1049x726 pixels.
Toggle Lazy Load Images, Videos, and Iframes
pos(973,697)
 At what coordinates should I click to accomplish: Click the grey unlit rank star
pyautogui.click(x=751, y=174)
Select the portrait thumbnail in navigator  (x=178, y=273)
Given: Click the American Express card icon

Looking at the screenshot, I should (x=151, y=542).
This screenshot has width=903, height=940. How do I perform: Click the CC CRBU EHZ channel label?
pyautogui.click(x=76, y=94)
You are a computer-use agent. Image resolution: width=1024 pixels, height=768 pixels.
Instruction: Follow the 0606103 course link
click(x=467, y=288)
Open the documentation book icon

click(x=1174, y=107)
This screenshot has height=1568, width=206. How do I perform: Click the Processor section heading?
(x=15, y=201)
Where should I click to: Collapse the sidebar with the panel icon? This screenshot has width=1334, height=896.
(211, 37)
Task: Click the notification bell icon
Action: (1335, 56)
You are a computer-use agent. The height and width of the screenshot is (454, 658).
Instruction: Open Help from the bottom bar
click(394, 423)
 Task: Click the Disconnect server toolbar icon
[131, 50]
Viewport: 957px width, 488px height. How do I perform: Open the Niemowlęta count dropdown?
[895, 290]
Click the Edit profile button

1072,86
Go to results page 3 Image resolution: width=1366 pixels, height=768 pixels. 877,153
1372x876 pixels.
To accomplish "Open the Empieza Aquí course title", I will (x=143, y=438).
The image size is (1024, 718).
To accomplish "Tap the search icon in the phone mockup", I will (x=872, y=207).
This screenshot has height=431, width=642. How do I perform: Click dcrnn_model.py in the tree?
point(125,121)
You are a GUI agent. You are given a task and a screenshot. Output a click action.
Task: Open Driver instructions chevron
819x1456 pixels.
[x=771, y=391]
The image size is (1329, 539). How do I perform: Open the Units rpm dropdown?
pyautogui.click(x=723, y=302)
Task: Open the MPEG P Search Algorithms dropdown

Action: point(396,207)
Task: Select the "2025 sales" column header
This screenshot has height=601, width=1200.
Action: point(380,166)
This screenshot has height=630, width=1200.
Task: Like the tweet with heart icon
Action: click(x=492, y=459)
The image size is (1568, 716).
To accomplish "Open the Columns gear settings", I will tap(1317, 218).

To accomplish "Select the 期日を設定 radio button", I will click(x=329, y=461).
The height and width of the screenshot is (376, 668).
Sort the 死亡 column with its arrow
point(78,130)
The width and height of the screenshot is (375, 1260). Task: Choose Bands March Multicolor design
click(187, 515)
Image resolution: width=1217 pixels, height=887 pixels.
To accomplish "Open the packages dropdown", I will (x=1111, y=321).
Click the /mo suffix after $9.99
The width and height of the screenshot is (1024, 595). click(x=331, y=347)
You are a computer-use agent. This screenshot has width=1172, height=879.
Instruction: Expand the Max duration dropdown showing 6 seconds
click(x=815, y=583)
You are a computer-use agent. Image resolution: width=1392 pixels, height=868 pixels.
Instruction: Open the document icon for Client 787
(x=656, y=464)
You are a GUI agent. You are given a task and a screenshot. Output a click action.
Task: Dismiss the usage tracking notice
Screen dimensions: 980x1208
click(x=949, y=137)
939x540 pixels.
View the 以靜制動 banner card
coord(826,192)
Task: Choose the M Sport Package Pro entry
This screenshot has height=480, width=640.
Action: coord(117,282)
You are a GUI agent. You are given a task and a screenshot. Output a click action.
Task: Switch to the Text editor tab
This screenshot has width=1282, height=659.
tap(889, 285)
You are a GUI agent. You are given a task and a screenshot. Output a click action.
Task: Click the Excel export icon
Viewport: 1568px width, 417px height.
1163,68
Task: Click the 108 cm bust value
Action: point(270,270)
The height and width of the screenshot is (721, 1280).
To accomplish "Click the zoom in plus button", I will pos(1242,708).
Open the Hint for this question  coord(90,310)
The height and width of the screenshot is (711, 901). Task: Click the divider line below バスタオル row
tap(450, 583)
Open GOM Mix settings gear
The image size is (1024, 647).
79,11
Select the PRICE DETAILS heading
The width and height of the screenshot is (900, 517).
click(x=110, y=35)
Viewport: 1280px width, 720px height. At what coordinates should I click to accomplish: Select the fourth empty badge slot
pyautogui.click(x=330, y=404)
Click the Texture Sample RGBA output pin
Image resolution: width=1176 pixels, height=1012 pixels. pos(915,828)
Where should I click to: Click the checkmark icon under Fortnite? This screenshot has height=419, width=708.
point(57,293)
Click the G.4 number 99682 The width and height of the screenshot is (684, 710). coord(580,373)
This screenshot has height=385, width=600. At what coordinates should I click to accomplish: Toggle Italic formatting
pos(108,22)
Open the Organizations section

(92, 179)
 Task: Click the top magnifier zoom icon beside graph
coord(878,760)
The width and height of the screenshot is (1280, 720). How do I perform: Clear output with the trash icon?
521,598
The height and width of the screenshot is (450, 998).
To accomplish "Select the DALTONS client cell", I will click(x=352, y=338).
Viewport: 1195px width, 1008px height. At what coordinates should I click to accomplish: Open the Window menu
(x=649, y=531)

######

◆ Activity
Look above for the line containing "Open the Hint"; reproduce it and every line after it through the end of the material, exactly, and nothing else.

◆ Expected answer
Open the Hint for this question  coord(90,310)
The height and width of the screenshot is (711, 901). Task: Click the divider line below バスタオル row
tap(450, 583)
Open GOM Mix settings gear
The image size is (1024, 647).
79,11
Select the PRICE DETAILS heading
The width and height of the screenshot is (900, 517).
click(x=110, y=35)
Viewport: 1280px width, 720px height. At what coordinates should I click to accomplish: Select the fourth empty badge slot
pyautogui.click(x=330, y=404)
Click the Texture Sample RGBA output pin
Image resolution: width=1176 pixels, height=1012 pixels. pos(915,828)
Where should I click to: Click the checkmark icon under Fortnite? This screenshot has height=419, width=708.
point(57,293)
Click the G.4 number 99682 The width and height of the screenshot is (684, 710). coord(580,373)
This screenshot has height=385, width=600. At what coordinates should I click to accomplish: Toggle Italic formatting
pos(108,22)
Open the Organizations section

(92, 179)
 Task: Click the top magnifier zoom icon beside graph
coord(878,760)
The width and height of the screenshot is (1280, 720). How do I perform: Clear output with the trash icon?
521,598
The height and width of the screenshot is (450, 998).
To accomplish "Select the DALTONS client cell", I will click(x=352, y=338).
Viewport: 1195px width, 1008px height. At what coordinates should I click to accomplish: Open the Window menu
(x=649, y=531)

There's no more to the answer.